A second issue holding companies back was defining the skills they needed for the future. The financial services and healthcare sectors — both predicted to be disrupted by digital technology — named uncertainty over which skills to focus on as their biggest challenge. Needed skills are a moving target, and the current climate makes predicting changes precarious. To address this, businesses need to create a culture of adaptability, investing in transferable ‘no regret’ skills that will help employees no matter the twists and turns. In the wake of COVID-19, some organisations will need to redeploy workers to different roles, and the ability to do this rapidly will be the difference between success and failure.

Uncertainty around the future can create fear and cause a major drain on productivity and engagement. Clear narratives from the top on a company’s plans for the future will help. While people are ready and willing to learn new skills, or entirely retrain to improve their future employability, only one in three feel they have the opportunity to do so.

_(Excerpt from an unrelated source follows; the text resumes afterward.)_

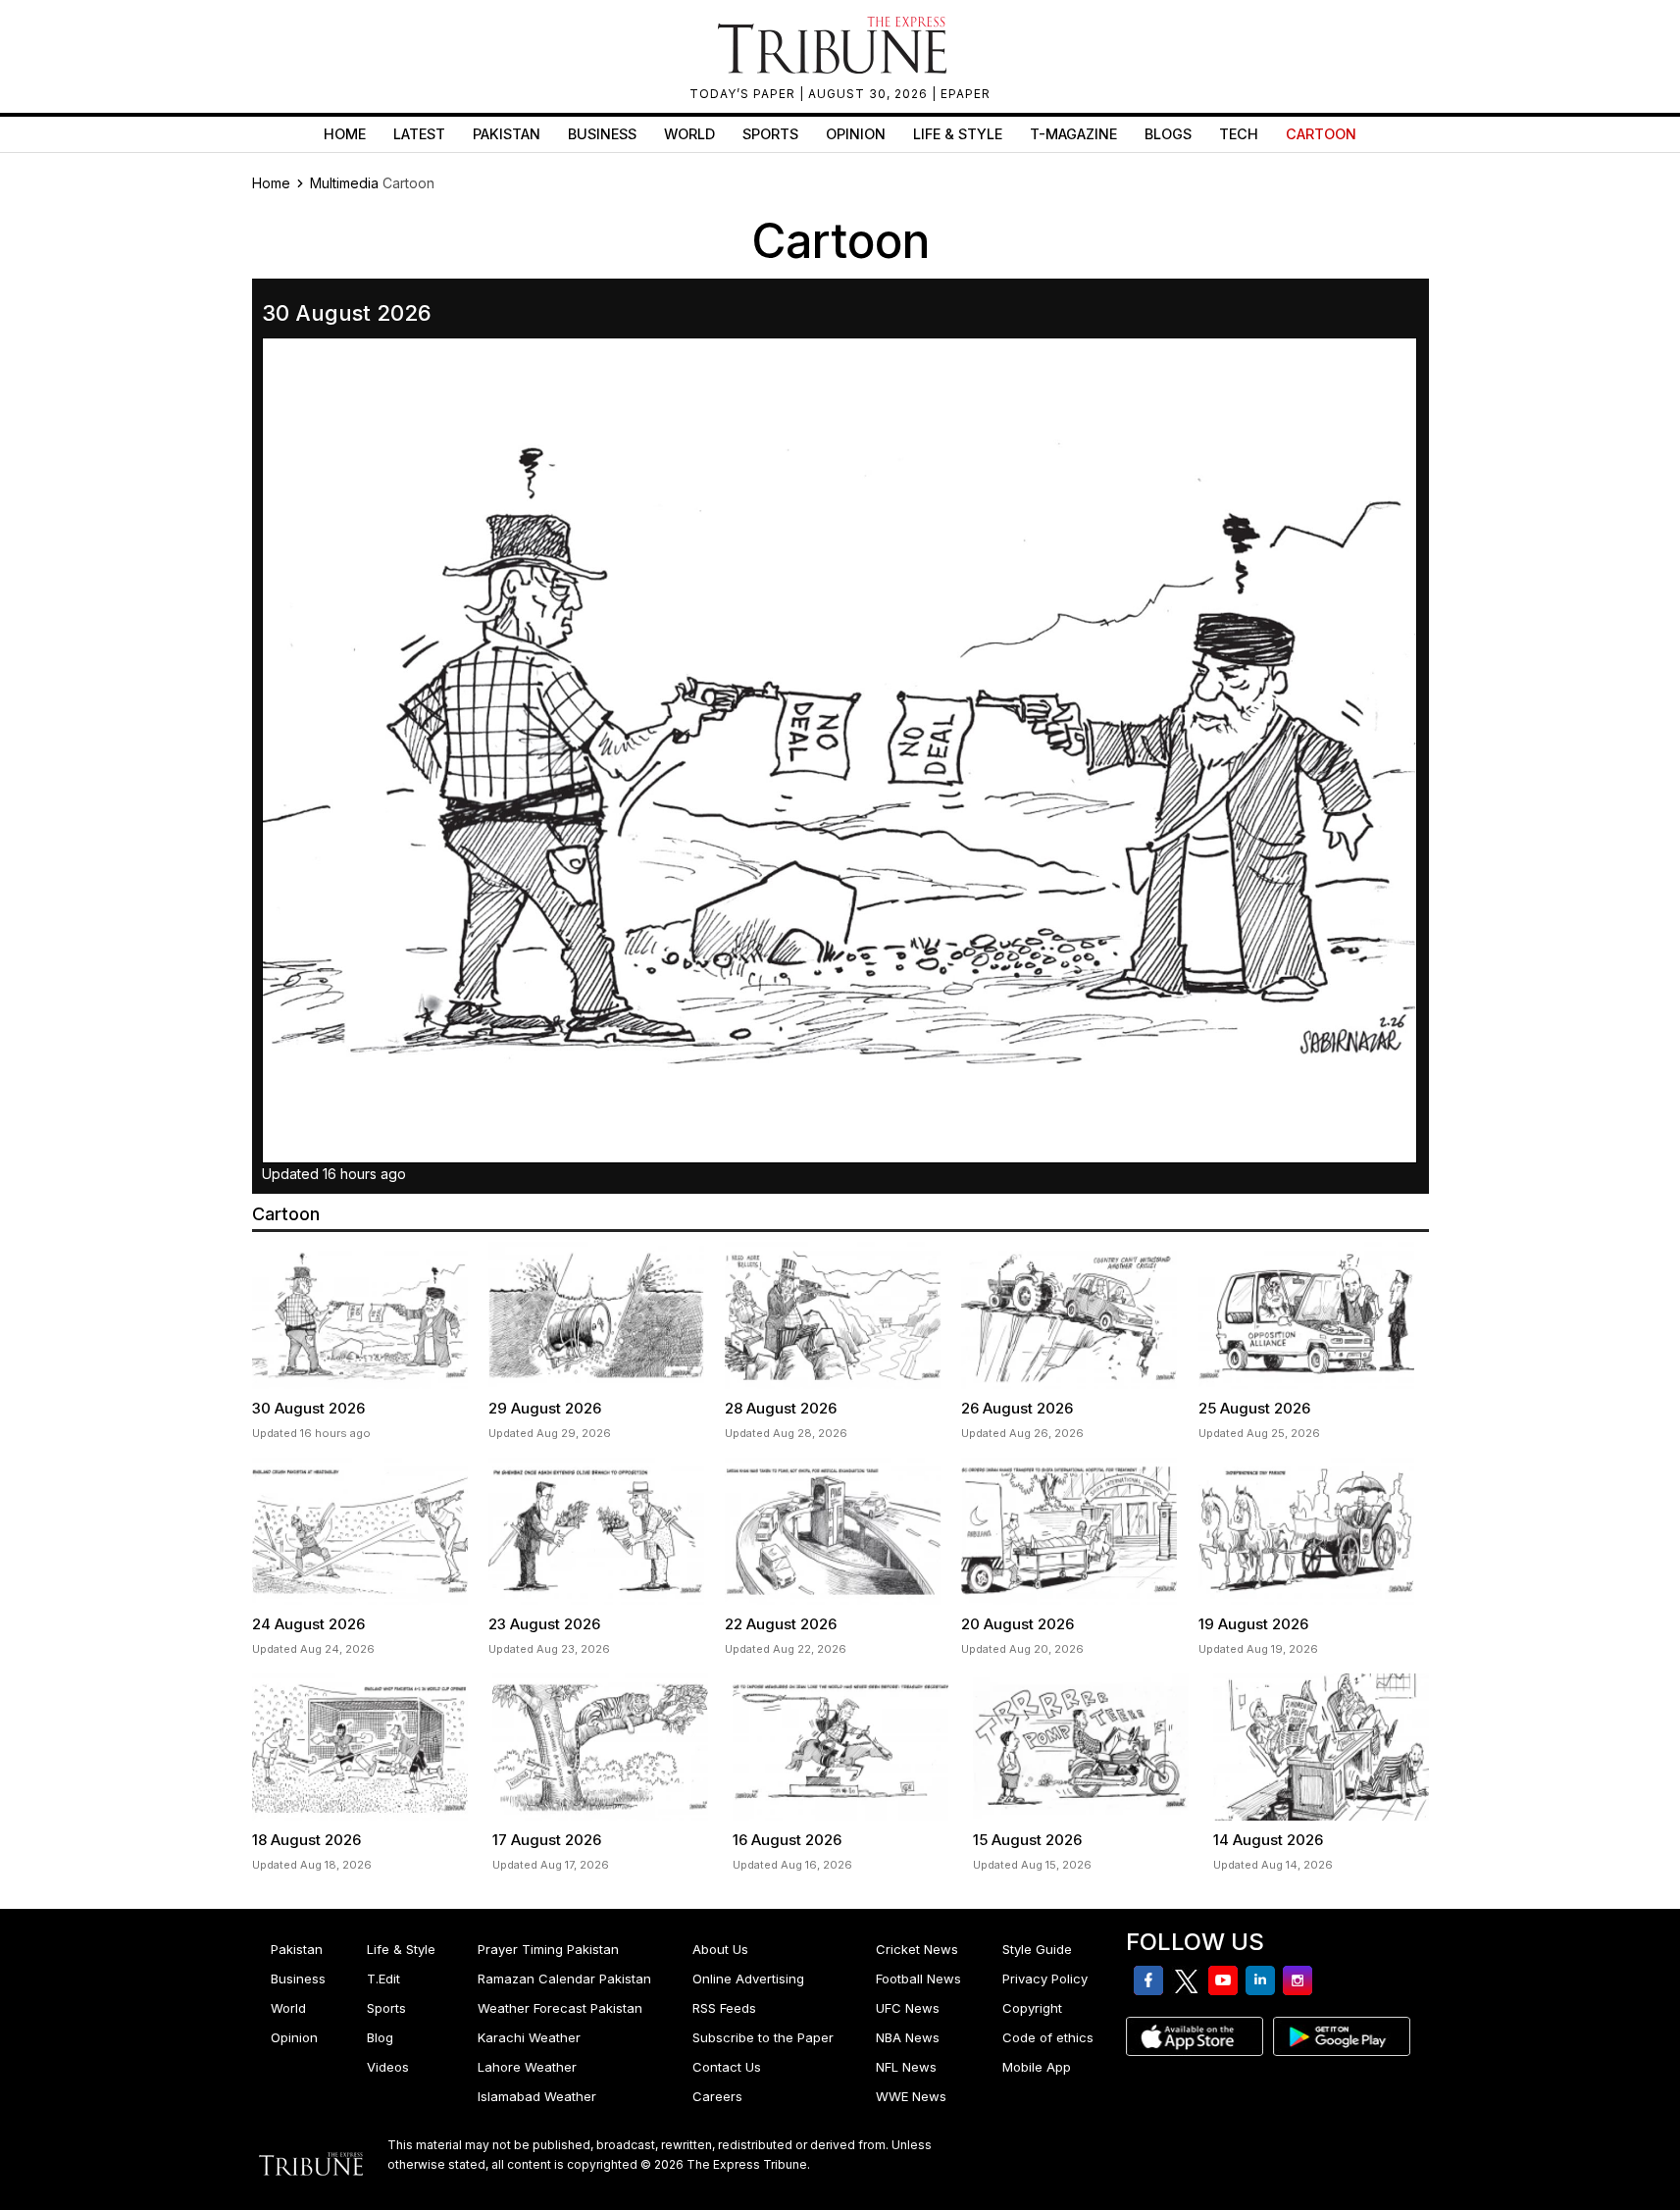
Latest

Finally, paying for upskilling programs remains an issue, not least at a time of economic crisis. Even before COVID-19, government and public services CEOs in particular said this was their greatest challenge. Industrial manufacturing leaders also cited financial resources as a concern. While there’s no simple calculation to estimate how much upskilling will cost an individual business, it’s important that it is seen as a strategic priority in the same way that technology investments are. The two go hand in hand.

Recommendations for upskilling

Here are our top six recommendations for successfully upskilling to help organisations overcome the challenges they face:

  1. Identify your priority skills and skills gaps — Determine the most pressing gaps and mismatches, which types of employees will likely become redundant and the cultural/behavioural challenges that need to be overcome.
  2. Upskilling and reskilling are both vitally important — Reskilling in the short term will be necessary for the new roles created by COVID-19. In the long term, upskilling will raise productivity and smooth the transition to a human-machine workforce.
  3. Build on your cultural foundations — Employees will only learn new skills if organisational culture and upskilling programs are aligned. Allowing people to identify the skills they need to be successful and giving them the space to learn them will help.
  4. Provide time, energy and motivation to learn — Especially with so many now working from home, providing for employee wellbeing is crucial to creating trust and supporting learning.
  5. Track and measure results — Upskilling can be disruptive and takes time and money so it’s important to measure the return on investment via financial results, customer satisfaction, employee retention, talent attraction and/or societal impact.

Upskilling for now

Gaining and retaining talent is always a concern for CEOs. Before COVID-19, three-quarters of the CEOs surveyed said that they were concerned about having the talent that they needed. During and post-pandemic, competition for talent is unlikely to lessen. While leadership has immediate issues to address first (especially when it comes to workforce safety and wellbeing), pressing needs from the crisis and its economic impacts mean that there will be many people who need to be reskilled and redeployed, and many who are worried about being made redundant.

Companies that already have well-constructed and well-implemented upskilling programs in place for their employees will find themselves in a better position to benefit from growth when the economic climate improves: their workforce will be ready. In an uncertain landscape, any advantage will be a big one, and those still wondering about the benefits of upskilling should take note.